SELECTED EXCERPT:
-- begin --

By definition the Rademacher average is the mathematical expectation of the empirical Rademacher average with respect to probability distribution P.

Rademacher averages give us a powerful tool to obtain uniform convergence bounds. We present some properties of Rademacher averages, which will be used for obtaining the uniform upper bounds of the generalization error.

Assume that the elements of a sample \(z^l=(z_1,\ldots ,z_l)\) are generated i.i.d. by some probability distribution P. By definition the empirical mean of a function f on the sample \(z^l\) equals

$$ \hat{E}_{z^l}(f)=\frac{1}{l}\sum \limits _{i=1}^l f(z_i). $$

The true mathematical expectation of the function f is equal to \(E_P(f){=}{\int }f(z)P(dz)\).

Theorem 6.9

The following uniform bounds over class \(\mathcal F\) are valid:

  • Bound on the difference between the empirical and true expectations

    $$\begin{aligned} E_{z^l\sim P^l} \left( \sup \limits _{f\in \mathcal{F}} \left( E_P(f)-\hat{E}_{z^l}(f) \right) \right) \le 2\mathcal{R}_l(\mathcal{F}). \end{aligned}$$
    (6.9)
  • Bounds on the difference between the expectation of the function and the sample mean of this function: for any \(\delta >0\), with probability \(1-\delta \), for all \(f\in \mathcal F\),

    $$\begin{aligned} E_P(f)&\le \hat{E}_{z^l}(f)+2\mathcal{R}_l(\mathcal{F})+\sqrt{\frac{\ln \frac{2}{\delta }}{2l}},\\ E_P(f)&\le \hat{E}_{z^l}(f)+2\tilde{\mathcal{R}}_l(\mathcal{F})+3\sqrt{\frac{\ln \frac{2}{\delta }}{2l}}. \end{aligned}$$
  • Rademacher complexity of composition: assume that \(\phi \) be an L-Lipschitz continuous function, i.e., \( |\phi (x)-\phi (y)|\le L|x-y| \) for all x and y. Then

    $$\begin{aligned} \tilde{\mathcal{R}}_l(\phi (\mathcal{F}))&\le L \tilde{\mathcal{R}}_l(\mathcal{F}), \end{aligned}$$
    (6.10)

-- end --

STATED TASK A:
In the Rademacher averages text, how are the elements of the sample generated?
STATED TASK B:
Duplicate the portion of the Rademacher averages text between "Rademacher averages give" and "the generalization error.", inclusive.
STATED TASK C:
Go on with the Rademacher averages text from the point at which it stops.
The material is not required for any of this.

MATERIAL PROVIDED:
-- begin --

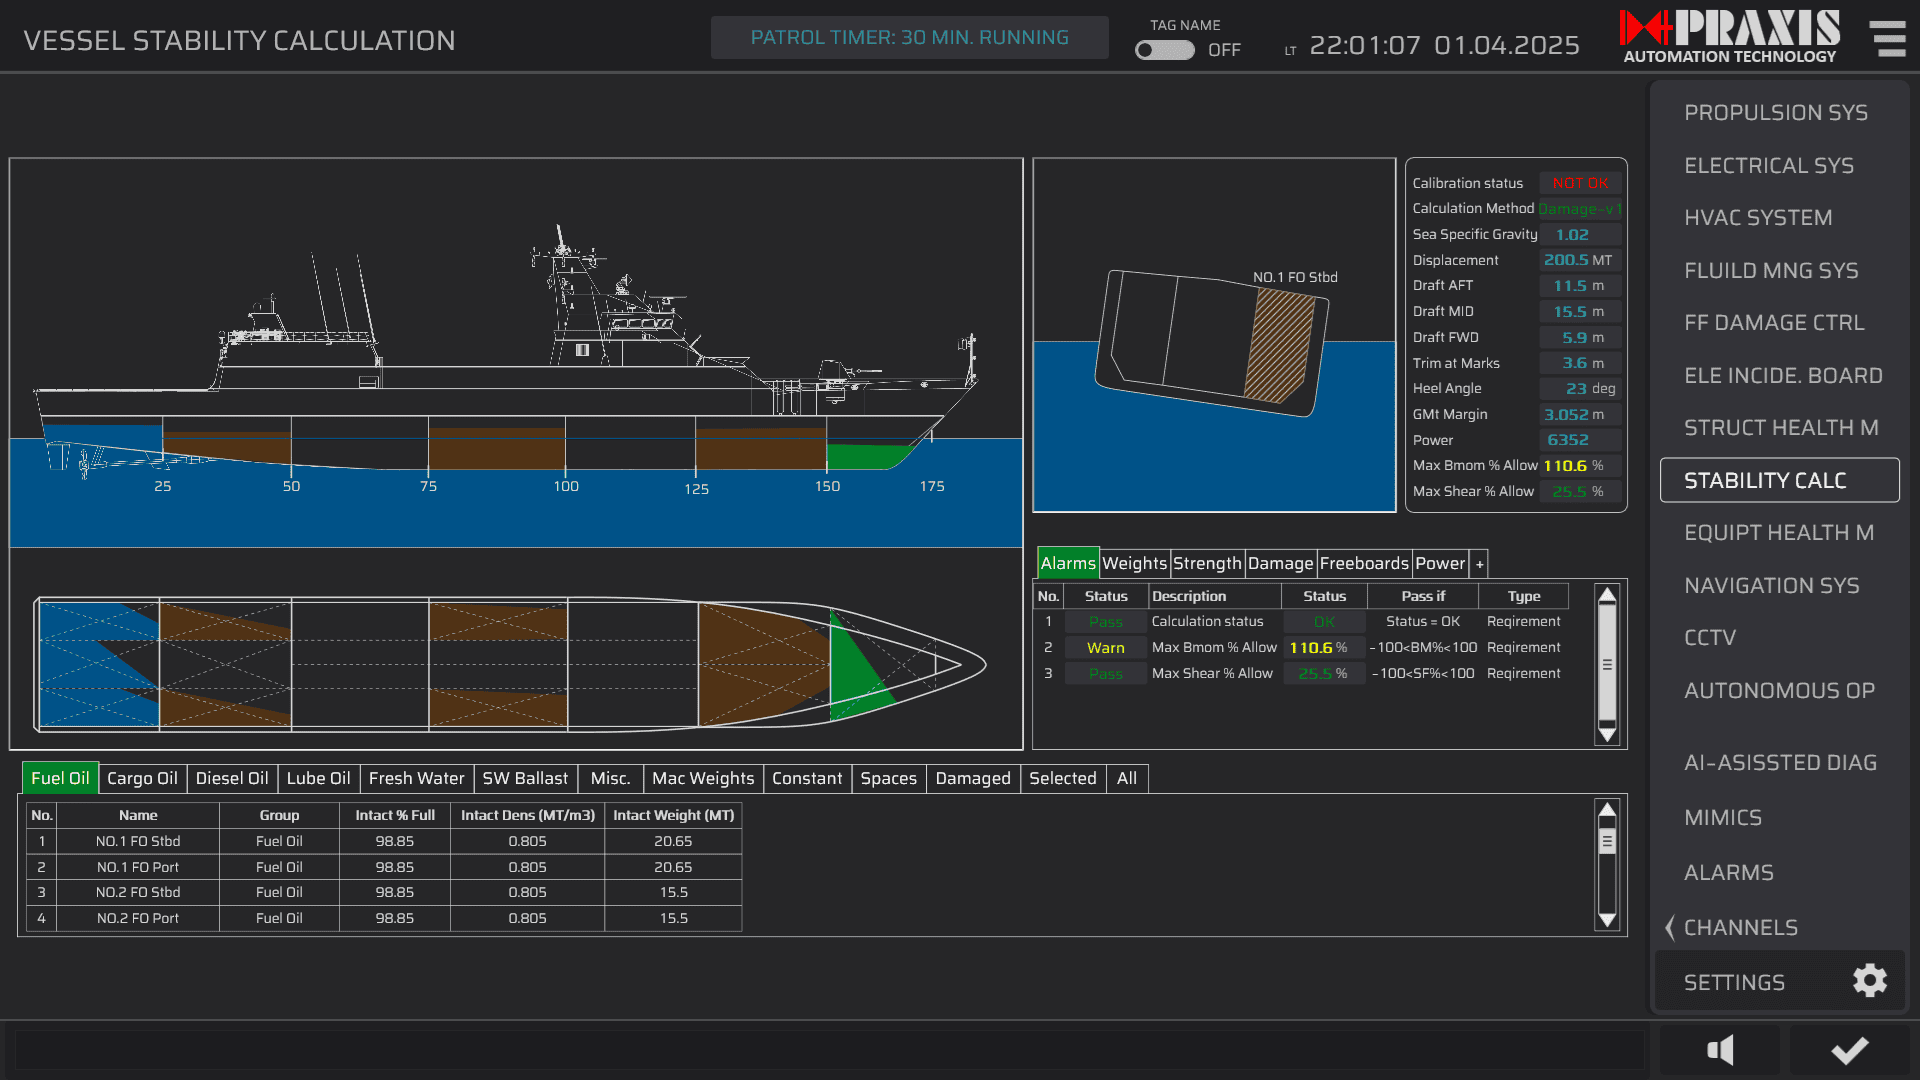Click the Praxis Automation Technology logo

(x=1730, y=37)
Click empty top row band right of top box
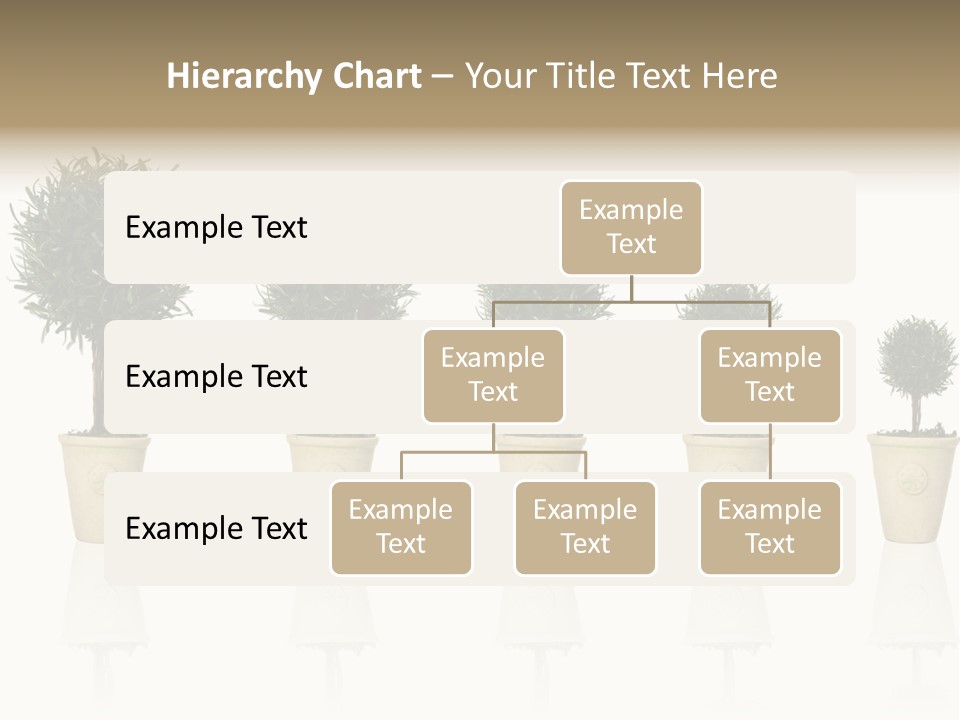Image resolution: width=960 pixels, height=720 pixels. [780, 228]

-- end --

REPLY A:
They are generated i.i.d. by some probability distribution P.

REPLY B:
Rademacher averages give us a powerful tool to obtain uniform convergence bounds. We present some properties of Rademacher averages, which will be used for obtaining the uniform upper bounds of the generalization error.

REPLY C:
    $$\begin{aligned} \mathcal{R}_l(\phi (\mathcal{F}))&\le L \mathcal{R}_l(\mathcal{F}). \end{aligned}$$
    (6.11)

Proof

(of inequality ( 6.9 )). Given a random sample \(z^l=(z_1,\ldots ,z_l)\), let \(\tilde{z}^l=(\tilde{z}_1,\ldots ,\tilde{z}_l)\) be a “ghost sample.” This means that random variables \(\tilde{z}_i\) are independent of each other and of \(z_i\), \(i=1,\ldots ,l\), and have the same distribution as the latter.

The following chain of equalities and inequalities is valid:

$$\begin{aligned}&E_{z^l\sim P^l}\left( \sup \limits _{f\in \mathcal{F}}\left( E_P(f)-\frac{1}{l} \sum \limits _{i=1}^l f(z_i)\right) \right) \nonumber \\&=E_{z^l\sim P^l}\left( \sup \limits _{f\in \mathcal{F}} \left( \frac{1}{l}\sum \limits _{i=1}^l E_{\tilde{z}_i\sim P}(f(\tilde{z}_i)-f(z_i))\right) \right) \nonumber \\&\le E_{z^l\sim P^l}\left( E_{\tilde{z}^l\sim P^l}\left( \sup \limits _{f\in \mathcal{F}}\left( \frac{1}{l}\sum \limits _{i=1}^l (f(\tilde{z}_i)-f(z_i))\right) \right) \right) \nonumber \\&=E_{z^l\tilde{z}^l\sim P^{2l}}\left( \sup \limits _{f\in \mathcal{F}}\left( \frac{1}{l}\sum \limits _{i=1}^l (f(\tilde{z}_i)-f(z_i))\right) \right) \end{aligned}$$
(6.12)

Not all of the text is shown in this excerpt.